Thinking of an Animal

Here’s a super-nerdy topic for you: a BASIC computer game I first came across about 45 years ago called “ANIMAL.” This appeared in several different books of BASIC computer games edited by David H. Ahl. The book I’ve got, BASIC Computer Games: TRS-80 Edition, says that Animal was “originally developed by Arthur Luehrmann at Dartmouth College” and “subsequently shortened and modified by Nathan Teichholtz at DEC and Steve North at Creative Computing.”

It would have been back in 1979 or so when I bought my copy of BASIC Computer Games: TRS-80 Edition at my local Radio Shack store in Harborcreek, Pennsylvania. My original copy is long-gone. In the past, I had occasionally searched for copies, but only found copies that were very expensive or in poor condition. But just recently one of my saved searches found a listing for both the original book and the harder-to-find sequel, BASIC Computer Games, Volume Two: TRS-80 Edition, for a price I thought was quite reasonable, so I bought them immediately. Here’s the first one:

I did a little demo of this game for Sam and Pippin, using a TRS-80 emulator. I was trying to show them what it was like to program early home computers back in the day, warts and all. As a kid, I spent a lot of time typing in programs from magazines and books, and then debugging them, because getting a program typed in perfectly, from a shrunken reproduction of a dot-matrix printout, on the first try, is nearly impossible. Here’s what part of the code looks like in the book:

Typing in these programs, and then having to debug them to find all the errors, both in the printed code and introduced when typing them in, forced many hobbyists with no previous background in programming to become experts in BASIC. My TRS-80 BASIC is pretty rusty and my eyes are worse than they were in 1978, so I was slow at this, and was only able to get it partially working during that little demo, although I did manage to fix it later.

If you want to give it a try, you can find the source code here. I know that David Ahl has made at least one version of his source code available to the developer of Vintage BASIC for distribution, but I haven’t seen a clear indication that he has placed all the BASIC games, in all their various versions, in the public domain, so I will not include the full source code from the TRS-80 edition in this article. If you want to see the exact version of the code that I’ve been running, the Internet Archive has it here. Unfortunately, it’s a pretty fuzzy scan.

BASIC Considered Painful

It’s funny to think back on it, but from my perspective in 2023, this BASIC code from the 1970s reads more like a assembly language, with a few macros to support commonly used functions such as printing. This BASIC programming is not nearly as bad an example of “spaghetti code” as many of the published programs I used to type in, but even so, it’s more opaque than most assembly-language programs, because most assembly-language programs are thoroughly commented and many use macros.

Given task 1 »
Answer these questions on the text about the ANIMAL game:
(a) According to the book, who originally developed Animal, and where?
(b) In what store and town did the author buy BASIC Computer Games: TRS-80 Edition?
(c) What did the author use to run the game for the demo shown to Sam and Pippin?
The records that follow are unrelated to the text on the ANIMAL game.

Given data »
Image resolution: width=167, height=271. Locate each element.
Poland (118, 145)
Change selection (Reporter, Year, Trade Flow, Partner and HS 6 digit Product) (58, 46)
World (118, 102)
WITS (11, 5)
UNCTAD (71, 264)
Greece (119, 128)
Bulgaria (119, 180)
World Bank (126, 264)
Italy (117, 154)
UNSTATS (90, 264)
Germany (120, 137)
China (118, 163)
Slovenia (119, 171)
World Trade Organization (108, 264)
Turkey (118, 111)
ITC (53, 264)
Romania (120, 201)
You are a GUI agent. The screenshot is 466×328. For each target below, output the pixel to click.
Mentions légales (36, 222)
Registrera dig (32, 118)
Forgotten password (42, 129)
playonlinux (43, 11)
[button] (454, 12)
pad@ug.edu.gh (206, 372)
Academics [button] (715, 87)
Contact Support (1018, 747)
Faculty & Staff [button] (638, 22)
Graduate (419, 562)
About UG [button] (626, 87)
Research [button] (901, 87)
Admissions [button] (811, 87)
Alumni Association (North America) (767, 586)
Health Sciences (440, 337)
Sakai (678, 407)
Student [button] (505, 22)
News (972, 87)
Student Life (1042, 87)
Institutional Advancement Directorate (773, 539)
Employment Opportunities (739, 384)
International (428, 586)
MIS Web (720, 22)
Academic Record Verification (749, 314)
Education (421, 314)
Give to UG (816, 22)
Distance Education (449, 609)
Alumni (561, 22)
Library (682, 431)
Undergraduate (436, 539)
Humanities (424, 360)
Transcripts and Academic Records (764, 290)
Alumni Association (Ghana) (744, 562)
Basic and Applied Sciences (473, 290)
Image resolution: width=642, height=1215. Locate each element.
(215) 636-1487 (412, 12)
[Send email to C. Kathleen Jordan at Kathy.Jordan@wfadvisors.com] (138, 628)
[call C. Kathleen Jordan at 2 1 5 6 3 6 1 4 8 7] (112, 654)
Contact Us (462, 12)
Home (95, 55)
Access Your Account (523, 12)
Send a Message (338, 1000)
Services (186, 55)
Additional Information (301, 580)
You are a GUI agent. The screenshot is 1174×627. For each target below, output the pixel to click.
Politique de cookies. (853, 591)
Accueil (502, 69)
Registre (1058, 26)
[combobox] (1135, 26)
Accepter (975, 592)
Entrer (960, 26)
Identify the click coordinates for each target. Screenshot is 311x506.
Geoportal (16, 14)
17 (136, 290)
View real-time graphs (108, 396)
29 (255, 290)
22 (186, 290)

Given task 2 »
In the records, switch "Forgotten password" to "Lost password" in the stretch from the line containing "WITS (11, 5)" through the line containing "Admissions [button] (811, 87)", leaving all else unchanged. Give only those lines.

Full solution 1 »
(a) Arthur Luehrmann, at Dartmouth College
(b) A Radio Shack store in Harborcreek, Pennsylvania
(c) A TRS-80 emulator

Full solution 2 »
WITS (11, 5)
UNCTAD (71, 264)
Greece (119, 128)
Bulgaria (119, 180)
World Bank (126, 264)
Italy (117, 154)
UNSTATS (90, 264)
Germany (120, 137)
China (118, 163)
Slovenia (119, 171)
World Trade Organization (108, 264)
Turkey (118, 111)
ITC (53, 264)
Romania (120, 201)
You are a GUI agent. The screenshot is 466×328. For each target below, output the pixel to click.
Mentions légales (36, 222)
Registrera dig (32, 118)
Lost password (42, 129)
playonlinux (43, 11)
[button] (454, 12)
pad@ug.edu.gh (206, 372)
Academics [button] (715, 87)
Contact Support (1018, 747)
Faculty & Staff [button] (638, 22)
Graduate (419, 562)
About UG [button] (626, 87)
Research [button] (901, 87)
Admissions [button] (811, 87)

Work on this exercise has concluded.